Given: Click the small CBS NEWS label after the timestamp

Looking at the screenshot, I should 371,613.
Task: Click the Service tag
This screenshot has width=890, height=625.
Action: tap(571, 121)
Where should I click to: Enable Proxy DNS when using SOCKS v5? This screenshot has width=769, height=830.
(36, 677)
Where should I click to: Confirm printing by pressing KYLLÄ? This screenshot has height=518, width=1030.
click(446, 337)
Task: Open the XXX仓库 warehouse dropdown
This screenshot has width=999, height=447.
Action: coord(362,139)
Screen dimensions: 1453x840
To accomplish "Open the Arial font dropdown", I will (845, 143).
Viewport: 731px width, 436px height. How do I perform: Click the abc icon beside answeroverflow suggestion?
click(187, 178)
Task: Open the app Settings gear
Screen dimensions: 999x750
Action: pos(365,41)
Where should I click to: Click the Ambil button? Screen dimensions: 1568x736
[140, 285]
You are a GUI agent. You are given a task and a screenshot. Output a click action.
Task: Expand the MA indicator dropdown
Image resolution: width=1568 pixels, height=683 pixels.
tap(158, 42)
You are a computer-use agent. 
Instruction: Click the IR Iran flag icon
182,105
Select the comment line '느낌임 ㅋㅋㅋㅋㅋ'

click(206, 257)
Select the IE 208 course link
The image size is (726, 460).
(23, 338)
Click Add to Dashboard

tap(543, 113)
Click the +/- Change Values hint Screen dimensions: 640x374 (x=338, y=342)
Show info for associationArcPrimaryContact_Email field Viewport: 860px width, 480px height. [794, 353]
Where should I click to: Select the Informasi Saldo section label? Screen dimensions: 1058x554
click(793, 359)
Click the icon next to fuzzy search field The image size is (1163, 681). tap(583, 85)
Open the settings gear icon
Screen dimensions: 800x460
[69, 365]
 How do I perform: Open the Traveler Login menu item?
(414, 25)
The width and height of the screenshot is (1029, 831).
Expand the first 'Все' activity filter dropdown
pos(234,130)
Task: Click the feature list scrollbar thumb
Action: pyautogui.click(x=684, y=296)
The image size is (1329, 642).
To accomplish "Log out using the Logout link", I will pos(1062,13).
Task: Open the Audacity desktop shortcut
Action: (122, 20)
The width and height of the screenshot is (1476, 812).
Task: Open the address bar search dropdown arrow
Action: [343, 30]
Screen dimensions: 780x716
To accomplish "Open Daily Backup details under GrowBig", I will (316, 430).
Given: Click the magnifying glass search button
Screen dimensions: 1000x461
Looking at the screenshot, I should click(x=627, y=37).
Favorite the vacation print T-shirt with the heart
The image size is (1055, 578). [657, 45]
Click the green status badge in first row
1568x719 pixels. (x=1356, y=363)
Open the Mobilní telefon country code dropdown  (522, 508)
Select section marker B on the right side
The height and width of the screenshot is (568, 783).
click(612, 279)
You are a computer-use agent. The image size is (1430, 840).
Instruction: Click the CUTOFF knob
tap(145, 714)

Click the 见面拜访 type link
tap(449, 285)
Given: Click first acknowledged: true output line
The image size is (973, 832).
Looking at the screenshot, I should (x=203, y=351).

• [TASK INSTRUCTIONS]
Give every entry again, exactly as it reads.

• [TASK OUTPUT]
Given: Click the small CBS NEWS label after the timestamp

Looking at the screenshot, I should 371,613.
Task: Click the Service tag
This screenshot has width=890, height=625.
Action: tap(571, 121)
Where should I click to: Enable Proxy DNS when using SOCKS v5? This screenshot has width=769, height=830.
(36, 677)
Where should I click to: Confirm printing by pressing KYLLÄ? This screenshot has height=518, width=1030.
click(446, 337)
Task: Open the XXX仓库 warehouse dropdown
This screenshot has width=999, height=447.
Action: coord(362,139)
Screen dimensions: 1453x840
To accomplish "Open the Arial font dropdown", I will (845, 143).
Viewport: 731px width, 436px height. How do I perform: Click the abc icon beside answeroverflow suggestion?
click(187, 178)
Task: Open the app Settings gear
Screen dimensions: 999x750
Action: pos(365,41)
Where should I click to: Click the Ambil button? Screen dimensions: 1568x736
[140, 285]
You are a GUI agent. You are given a task and a screenshot. Output a click action.
Task: Expand the MA indicator dropdown
Image resolution: width=1568 pixels, height=683 pixels.
tap(158, 42)
You are a computer-use agent. 
Instruction: Click the IR Iran flag icon
182,105
Select the comment line '느낌임 ㅋㅋㅋㅋㅋ'

click(206, 257)
Select the IE 208 course link
The image size is (726, 460).
(23, 338)
Click Add to Dashboard

tap(543, 113)
Click the +/- Change Values hint Screen dimensions: 640x374 (x=338, y=342)
Show info for associationArcPrimaryContact_Email field Viewport: 860px width, 480px height. [794, 353]
Where should I click to: Select the Informasi Saldo section label? Screen dimensions: 1058x554
click(793, 359)
Click the icon next to fuzzy search field The image size is (1163, 681). tap(583, 85)
Open the settings gear icon
Screen dimensions: 800x460
[69, 365]
 How do I perform: Open the Traveler Login menu item?
(414, 25)
The width and height of the screenshot is (1029, 831).
Expand the first 'Все' activity filter dropdown
pos(234,130)
Task: Click the feature list scrollbar thumb
Action: pyautogui.click(x=684, y=296)
The image size is (1329, 642).
To accomplish "Log out using the Logout link", I will pos(1062,13).
Task: Open the Audacity desktop shortcut
Action: (122, 20)
The width and height of the screenshot is (1476, 812).
Task: Open the address bar search dropdown arrow
Action: [343, 30]
Screen dimensions: 780x716
To accomplish "Open Daily Backup details under GrowBig", I will (316, 430).
Given: Click the magnifying glass search button
Screen dimensions: 1000x461
Looking at the screenshot, I should click(x=627, y=37).
Favorite the vacation print T-shirt with the heart
The image size is (1055, 578). [657, 45]
Click the green status badge in first row
1568x719 pixels. (x=1356, y=363)
Open the Mobilní telefon country code dropdown  (522, 508)
Select section marker B on the right side
The height and width of the screenshot is (568, 783).
click(612, 279)
You are a computer-use agent. The image size is (1430, 840).
Instruction: Click the CUTOFF knob
tap(145, 714)

Click the 见面拜访 type link
tap(449, 285)
Given: Click first acknowledged: true output line
The image size is (973, 832).
Looking at the screenshot, I should (x=203, y=351).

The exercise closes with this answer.